I’m new to Discourse and on a bit of a mission to find out more about the Sentiment Analysis feature, as I’m looking at recommending it to the client that I’m working with.
I just wanted to see if anyone was currently using the plug-in and if they had any feedback on it!
Any advice or information would be much appreciated!
There’s no specific problem as such, so I’m not sure how to answer this, but I’ll try!
I am a Community Manager for a client who uses Discourse. I have no prior experience of Discourse and have joined this community to try and learn more about it, as I am interested in how plug-ins could enhance the user experience.

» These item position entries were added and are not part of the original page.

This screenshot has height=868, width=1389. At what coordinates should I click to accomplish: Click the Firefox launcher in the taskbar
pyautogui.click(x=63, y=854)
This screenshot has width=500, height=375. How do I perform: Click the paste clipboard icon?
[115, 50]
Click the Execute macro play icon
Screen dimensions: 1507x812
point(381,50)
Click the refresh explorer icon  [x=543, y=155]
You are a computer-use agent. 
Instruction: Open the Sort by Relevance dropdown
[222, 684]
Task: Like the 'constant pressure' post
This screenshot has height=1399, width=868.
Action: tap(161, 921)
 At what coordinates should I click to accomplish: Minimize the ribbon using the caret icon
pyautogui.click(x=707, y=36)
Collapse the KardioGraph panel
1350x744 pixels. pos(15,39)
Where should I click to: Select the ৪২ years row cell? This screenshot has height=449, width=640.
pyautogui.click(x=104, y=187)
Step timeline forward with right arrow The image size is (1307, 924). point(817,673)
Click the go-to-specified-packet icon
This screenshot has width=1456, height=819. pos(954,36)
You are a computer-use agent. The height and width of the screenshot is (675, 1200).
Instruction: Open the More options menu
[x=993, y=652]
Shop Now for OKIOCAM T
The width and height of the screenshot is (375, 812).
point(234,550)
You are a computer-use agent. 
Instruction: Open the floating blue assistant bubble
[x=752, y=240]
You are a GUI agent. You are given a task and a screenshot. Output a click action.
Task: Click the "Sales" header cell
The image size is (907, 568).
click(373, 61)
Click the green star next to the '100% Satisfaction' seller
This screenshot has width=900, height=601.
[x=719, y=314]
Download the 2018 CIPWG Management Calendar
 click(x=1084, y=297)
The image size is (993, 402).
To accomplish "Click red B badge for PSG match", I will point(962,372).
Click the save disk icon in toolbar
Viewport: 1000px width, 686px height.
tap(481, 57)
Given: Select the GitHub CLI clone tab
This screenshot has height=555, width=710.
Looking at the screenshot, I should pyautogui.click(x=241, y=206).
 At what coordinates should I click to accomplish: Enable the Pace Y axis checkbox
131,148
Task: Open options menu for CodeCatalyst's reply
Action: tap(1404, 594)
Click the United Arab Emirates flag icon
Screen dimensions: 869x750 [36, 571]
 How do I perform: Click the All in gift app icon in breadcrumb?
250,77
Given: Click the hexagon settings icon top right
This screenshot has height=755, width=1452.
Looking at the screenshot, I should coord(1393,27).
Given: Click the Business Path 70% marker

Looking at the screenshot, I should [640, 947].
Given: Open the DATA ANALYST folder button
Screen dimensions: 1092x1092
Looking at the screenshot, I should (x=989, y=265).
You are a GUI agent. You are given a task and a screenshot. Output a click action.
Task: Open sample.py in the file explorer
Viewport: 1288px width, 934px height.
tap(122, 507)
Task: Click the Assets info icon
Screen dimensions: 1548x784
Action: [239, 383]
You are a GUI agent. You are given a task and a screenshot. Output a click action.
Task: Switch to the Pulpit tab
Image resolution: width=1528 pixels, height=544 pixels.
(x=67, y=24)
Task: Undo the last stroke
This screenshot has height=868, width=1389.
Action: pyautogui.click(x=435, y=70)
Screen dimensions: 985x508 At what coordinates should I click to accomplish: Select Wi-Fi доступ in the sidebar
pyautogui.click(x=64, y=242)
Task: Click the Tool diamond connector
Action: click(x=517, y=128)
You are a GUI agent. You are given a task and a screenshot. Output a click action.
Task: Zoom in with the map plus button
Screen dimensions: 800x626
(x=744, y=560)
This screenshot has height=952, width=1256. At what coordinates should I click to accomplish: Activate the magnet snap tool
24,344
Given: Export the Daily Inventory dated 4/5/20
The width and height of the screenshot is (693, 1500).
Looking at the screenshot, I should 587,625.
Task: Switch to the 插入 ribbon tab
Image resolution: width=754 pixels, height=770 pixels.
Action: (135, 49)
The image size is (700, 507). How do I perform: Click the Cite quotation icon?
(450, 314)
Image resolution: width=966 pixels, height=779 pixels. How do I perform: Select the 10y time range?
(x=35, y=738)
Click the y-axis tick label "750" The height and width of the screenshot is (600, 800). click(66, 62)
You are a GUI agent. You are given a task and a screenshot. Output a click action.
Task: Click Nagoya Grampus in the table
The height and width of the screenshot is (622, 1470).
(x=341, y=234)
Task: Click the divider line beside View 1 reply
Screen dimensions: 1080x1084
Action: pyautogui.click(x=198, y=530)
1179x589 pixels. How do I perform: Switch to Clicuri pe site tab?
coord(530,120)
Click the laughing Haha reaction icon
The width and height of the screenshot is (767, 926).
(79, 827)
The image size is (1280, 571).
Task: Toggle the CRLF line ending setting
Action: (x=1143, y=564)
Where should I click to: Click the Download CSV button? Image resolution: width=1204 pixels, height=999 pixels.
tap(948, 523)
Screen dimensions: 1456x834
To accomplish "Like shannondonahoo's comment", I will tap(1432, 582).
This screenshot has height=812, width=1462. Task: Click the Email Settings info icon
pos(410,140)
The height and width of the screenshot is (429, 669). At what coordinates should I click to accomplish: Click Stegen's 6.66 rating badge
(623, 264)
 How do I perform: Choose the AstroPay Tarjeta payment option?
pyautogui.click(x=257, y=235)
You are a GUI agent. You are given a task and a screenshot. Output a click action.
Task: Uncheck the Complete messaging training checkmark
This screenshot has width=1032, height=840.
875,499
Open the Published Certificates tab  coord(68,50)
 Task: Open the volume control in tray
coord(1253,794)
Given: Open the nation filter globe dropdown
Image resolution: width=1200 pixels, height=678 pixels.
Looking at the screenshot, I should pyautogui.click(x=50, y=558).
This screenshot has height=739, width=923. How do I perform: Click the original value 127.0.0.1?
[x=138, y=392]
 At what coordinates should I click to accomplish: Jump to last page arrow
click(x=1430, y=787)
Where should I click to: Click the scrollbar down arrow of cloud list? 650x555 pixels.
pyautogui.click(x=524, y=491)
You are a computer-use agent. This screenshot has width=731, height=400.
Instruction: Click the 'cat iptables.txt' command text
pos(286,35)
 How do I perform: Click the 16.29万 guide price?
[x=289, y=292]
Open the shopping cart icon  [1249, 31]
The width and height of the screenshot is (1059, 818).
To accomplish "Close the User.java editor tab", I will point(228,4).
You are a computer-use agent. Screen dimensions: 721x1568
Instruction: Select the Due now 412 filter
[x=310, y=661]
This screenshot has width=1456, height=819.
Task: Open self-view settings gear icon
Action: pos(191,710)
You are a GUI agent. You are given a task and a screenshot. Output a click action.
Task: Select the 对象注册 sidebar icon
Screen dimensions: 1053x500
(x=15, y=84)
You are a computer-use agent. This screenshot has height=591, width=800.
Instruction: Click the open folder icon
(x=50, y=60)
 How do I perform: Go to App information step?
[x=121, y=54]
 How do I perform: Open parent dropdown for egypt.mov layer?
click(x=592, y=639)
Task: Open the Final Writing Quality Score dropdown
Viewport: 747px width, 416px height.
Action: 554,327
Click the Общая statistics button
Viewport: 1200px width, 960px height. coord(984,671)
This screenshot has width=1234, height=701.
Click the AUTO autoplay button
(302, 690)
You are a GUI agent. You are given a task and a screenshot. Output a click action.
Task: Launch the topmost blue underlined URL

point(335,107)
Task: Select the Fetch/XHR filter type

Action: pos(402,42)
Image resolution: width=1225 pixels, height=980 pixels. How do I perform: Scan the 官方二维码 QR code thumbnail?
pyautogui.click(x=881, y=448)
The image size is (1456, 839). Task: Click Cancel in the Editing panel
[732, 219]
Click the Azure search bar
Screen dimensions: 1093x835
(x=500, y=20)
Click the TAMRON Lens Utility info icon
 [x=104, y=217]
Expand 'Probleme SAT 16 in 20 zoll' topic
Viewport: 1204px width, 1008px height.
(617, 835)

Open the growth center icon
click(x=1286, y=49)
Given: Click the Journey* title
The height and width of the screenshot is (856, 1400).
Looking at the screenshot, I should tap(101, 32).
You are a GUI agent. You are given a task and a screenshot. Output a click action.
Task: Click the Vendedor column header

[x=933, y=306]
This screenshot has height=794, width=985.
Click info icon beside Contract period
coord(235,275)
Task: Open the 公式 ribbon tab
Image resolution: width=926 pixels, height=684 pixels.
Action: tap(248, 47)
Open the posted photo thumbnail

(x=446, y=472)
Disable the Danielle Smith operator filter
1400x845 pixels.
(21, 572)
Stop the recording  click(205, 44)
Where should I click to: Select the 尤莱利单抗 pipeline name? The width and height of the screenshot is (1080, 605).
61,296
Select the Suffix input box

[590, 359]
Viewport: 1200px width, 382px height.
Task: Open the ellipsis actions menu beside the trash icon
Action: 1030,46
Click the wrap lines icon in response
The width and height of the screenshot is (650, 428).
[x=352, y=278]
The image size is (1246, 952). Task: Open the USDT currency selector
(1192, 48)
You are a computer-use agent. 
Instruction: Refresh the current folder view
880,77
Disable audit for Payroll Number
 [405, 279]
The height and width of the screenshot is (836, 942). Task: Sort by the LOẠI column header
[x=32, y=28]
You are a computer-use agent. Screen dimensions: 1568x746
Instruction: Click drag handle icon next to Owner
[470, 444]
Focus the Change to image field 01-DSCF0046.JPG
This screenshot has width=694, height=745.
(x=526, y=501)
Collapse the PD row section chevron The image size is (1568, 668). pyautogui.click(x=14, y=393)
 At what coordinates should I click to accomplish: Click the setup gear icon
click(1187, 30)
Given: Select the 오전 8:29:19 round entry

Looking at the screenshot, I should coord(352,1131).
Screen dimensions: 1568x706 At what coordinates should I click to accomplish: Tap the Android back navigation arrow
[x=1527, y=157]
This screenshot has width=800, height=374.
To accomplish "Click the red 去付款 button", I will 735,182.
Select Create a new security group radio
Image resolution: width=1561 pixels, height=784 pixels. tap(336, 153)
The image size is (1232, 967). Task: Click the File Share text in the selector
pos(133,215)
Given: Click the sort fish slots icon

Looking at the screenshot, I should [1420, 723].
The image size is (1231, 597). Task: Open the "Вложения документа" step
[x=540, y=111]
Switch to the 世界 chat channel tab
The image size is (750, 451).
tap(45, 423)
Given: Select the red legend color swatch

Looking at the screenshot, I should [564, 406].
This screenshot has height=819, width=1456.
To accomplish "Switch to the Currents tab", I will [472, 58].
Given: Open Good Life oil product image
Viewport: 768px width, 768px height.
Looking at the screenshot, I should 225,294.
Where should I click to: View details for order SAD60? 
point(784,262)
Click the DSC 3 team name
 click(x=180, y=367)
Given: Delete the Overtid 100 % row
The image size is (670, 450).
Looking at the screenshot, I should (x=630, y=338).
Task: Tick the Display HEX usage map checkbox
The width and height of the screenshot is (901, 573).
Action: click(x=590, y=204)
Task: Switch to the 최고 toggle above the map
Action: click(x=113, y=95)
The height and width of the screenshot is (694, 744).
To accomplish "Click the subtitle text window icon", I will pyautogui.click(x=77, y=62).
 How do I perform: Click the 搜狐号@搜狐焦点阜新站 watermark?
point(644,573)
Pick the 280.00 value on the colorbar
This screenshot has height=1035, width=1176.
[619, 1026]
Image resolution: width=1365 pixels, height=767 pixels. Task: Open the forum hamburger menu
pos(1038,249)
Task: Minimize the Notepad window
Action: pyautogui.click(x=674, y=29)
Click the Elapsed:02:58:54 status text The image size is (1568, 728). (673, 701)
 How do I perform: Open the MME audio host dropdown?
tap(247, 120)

My client has a specific interest in sentiment tracking, and I would like to know more about other people’s experiences with the Sentiment Analysis tracking feature which is part of the Discourse AI plug-in.
Apologies if I’m not explaining myself well, I’m neurodivergent and explaining concepts I’m unfamiliar with can be a little challenging!
It’s a pretty new feature and I don’t have a specific opinion to share myself right now. In general though you can find related topics tagged with ai-sentiment.
You could also watch first posts on this tag and be notified when someone posts a new topic about it, like this:
Can you try digging in a bit. Try to get some concrete examples.
Of the many AI features we ship this is probably one of the least used. In theory it feels like it could be helpful but in practice we are not seeing too may practical uses for it. You would need a lot of volume for it to potentially be useful.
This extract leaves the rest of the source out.